Keiji bir şey söylemeden sırtını okşuyordu. Bokuto onun elinin sıcaklığıyla rahatlıyordu. Başını kaldırıp denizi izlemeye başladı.

"Bak, eğer bir şekilde gitmek zorunda kalsan bile her gün konuşuruz. Benim için de çok zor. İki ay senden uzak kalmak korkunç. Sen beni bu korkunç yalnızlığımdan kurtardın. Sensiz olmak dayanılacak bir şey değil ama mecbur kalırsan ikimiz de güçlü olacağız. Sonra zaten hep birlikte olmaya devam edeceğiz."
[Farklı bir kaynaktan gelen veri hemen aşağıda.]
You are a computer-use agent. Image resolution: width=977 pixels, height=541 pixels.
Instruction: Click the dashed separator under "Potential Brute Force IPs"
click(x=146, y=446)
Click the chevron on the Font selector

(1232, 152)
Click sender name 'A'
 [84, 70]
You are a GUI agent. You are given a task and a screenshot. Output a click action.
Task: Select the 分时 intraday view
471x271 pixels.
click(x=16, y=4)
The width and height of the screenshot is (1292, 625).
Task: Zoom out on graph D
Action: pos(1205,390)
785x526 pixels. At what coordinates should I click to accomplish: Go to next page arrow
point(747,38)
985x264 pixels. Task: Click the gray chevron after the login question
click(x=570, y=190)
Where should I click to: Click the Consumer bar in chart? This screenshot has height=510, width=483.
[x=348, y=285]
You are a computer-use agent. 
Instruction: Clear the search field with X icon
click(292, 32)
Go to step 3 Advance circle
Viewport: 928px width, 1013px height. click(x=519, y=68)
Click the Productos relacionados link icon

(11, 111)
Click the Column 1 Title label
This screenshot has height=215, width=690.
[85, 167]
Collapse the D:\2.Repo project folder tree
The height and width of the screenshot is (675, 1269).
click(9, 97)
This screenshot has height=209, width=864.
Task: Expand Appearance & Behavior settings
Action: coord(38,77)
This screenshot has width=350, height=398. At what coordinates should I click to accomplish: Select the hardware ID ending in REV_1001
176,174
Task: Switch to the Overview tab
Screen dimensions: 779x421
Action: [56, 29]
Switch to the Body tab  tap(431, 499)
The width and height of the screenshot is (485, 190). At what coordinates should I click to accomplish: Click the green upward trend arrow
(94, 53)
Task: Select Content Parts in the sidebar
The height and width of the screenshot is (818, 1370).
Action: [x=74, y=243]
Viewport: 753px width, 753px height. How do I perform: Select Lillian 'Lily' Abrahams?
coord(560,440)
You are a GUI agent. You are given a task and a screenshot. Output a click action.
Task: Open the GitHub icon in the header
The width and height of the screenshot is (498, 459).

"Evet" fısıldadı. "Yine de çok zor."

"Biliyorum tatlım, biliyorum ama sen çok güçlüsün."

İçini çekti Bokuto hafifçe gülümsemeye çalıştı "Gidelim mi odamıza. Sana sarılmaya ihtiyacım var."

"Gidelim bebeğim." dedi Keiji. Kalkınca bir an durup elini sıktı "Seni seviyorum."

"Ben de seni."


Bokuto yine durgun ruh haline bürünmüştü. Keiji ne yaparsa yapsın neşelendiremiyordu onu. Çok zor uykuya dalıyordu farkındaydı. Ders çalışırken dalgınlaşıyordu. Birkaç defa babasını aramış, ulaşamamıştı. Babasının şoförü arıyordu onu. Acil bir şey olup olmadığını sormak için.

"Bebeğim." Keiji mırıldandı sevgilisi elindeki telefonu yatağın üzerine oflayarak atınca. "Gel yanıma biraz." kollarının arasına aldı onu. Konuşmuyordu, Bokuto'nun babasının karşısında nasıl güçsüz ve çaresiz olduğunu görüyordu ve onun için çok üzülüyordu.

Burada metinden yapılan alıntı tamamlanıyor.